30 seconds

by Slim Fried, July 7th 2024 © 2024 Slim Fried

Done as part of a practice session with poses of 30 seconds in length.

My current goal is: Better understand human anatomy, so I can render imagined poses

Polyvios Animations

Hello and welcome again, Slim Fried, how are you?

Say, I really think you're doing the most stunning-est of jobs on further economizing your edges, gestures and forces, but I feel they aren't economic enough to me yet. How would you like to please still try out the interactive drawing tutorial here, if you really haven’t already.

The reason why you would, should, and could do this tutorial is because you can and will sharpen and resharpen your visual communication through the quickest drawings, but you can and will help yourself to keep on exaggerating and caricaturing, but having almost all the fun with those.

I know if that's gonna suck baddest at first, but don't worry, with the strongest attitude and confidence, you can and will improve most dramatically with strongest age.

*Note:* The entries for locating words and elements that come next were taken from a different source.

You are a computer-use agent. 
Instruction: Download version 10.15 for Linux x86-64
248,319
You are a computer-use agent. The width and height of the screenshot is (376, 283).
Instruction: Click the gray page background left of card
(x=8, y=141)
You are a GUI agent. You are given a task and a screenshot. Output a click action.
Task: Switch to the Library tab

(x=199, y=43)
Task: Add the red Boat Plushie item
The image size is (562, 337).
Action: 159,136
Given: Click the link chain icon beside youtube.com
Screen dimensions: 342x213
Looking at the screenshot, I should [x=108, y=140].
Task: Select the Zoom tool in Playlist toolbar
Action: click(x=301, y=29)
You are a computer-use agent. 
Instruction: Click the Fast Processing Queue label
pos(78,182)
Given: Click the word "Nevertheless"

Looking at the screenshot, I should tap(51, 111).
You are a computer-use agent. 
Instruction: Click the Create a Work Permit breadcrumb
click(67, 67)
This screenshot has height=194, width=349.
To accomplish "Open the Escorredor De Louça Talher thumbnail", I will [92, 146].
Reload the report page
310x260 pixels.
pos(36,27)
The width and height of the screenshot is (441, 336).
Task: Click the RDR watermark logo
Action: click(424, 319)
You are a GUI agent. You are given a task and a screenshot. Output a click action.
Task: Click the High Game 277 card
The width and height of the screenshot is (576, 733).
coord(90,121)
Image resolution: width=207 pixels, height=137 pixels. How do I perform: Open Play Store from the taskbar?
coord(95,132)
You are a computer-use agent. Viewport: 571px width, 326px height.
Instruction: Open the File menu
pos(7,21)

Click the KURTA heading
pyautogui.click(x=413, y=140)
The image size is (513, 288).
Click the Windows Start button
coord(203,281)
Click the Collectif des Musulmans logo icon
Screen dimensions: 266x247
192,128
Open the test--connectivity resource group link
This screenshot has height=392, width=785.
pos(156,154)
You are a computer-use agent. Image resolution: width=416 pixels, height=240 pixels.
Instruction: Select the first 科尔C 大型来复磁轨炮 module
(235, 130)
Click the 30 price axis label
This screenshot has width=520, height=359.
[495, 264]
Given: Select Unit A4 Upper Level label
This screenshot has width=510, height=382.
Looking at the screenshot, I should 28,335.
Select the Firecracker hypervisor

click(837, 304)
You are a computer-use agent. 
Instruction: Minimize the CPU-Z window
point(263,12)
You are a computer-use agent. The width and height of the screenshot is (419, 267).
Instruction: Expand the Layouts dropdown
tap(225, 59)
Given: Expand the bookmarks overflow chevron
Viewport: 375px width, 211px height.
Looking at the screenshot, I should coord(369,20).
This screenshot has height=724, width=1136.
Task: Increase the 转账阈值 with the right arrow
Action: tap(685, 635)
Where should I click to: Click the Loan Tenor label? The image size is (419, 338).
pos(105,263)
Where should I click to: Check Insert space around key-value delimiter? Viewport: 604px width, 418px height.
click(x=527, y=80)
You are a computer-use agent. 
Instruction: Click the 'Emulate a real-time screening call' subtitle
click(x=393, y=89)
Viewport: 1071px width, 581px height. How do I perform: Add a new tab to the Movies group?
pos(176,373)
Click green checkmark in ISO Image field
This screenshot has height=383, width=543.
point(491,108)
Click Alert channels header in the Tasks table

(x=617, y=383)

So, furthermore, for most tips and tricks, I'd lick to both recommend and suggest you could look into the Mike Mattessi Force books on Amazon and your local book store, and the Vilppu Drawing Manual here on PDF.

My hat's off to you.

Mahatmabolika

Hey Slim,

you already seem to have a proper grasp of basic proportions as well as the three big boney masses of the body (skull, ribcage and pelvis). Also your lines are beautiful and flow nicely, which goes a long way.

You say, you want to get better at drawing human anatomy. While the super quick gesture drawings can be a very valuable tool, I believe you are using it the wrong way. You seem to throw down as many lines as quickly as possible, to see what kinda fits to get as far as possible within the very short time frame.

Instead of trying to get as far as possible, do the opposite and try to make every single line you draw mean something and be as 'true' as possible. Also: slow down. When the time starts, take 10 seconds to just look at the picture and structure it in your head. How does the pose feel? What are the most important gesture lines? Think about what you want to draw and emphasize. Ghost the line(s) (i. e. do the drawing motion without actually drawing), then put it down. Check out Ryan Woodward's gorgeous gesture/figure drawing as a direction (the simpler ones). Convey the pose (or even just parts of it) with as few lines as possible.

I also believe 30 seconds is too short a timer for anything beyond warming up your arm, if one is still unsure about anatomy. I tend to get overwhelmed and in a rush and forget the very things I wrote about above. For the quick ones I usually do between 1 and 3 minutes.

Hope this helps! Keep up the good work!

Ekiya

Try using less lines, try it to be rhythmic and single line for figure as base, if the figure is made in larger size than as of current one it'd be better for both improvement and in seeing it. For closely bound figure try using darker lines to highlight under or above lying region of body. That's it, yup, Good luck.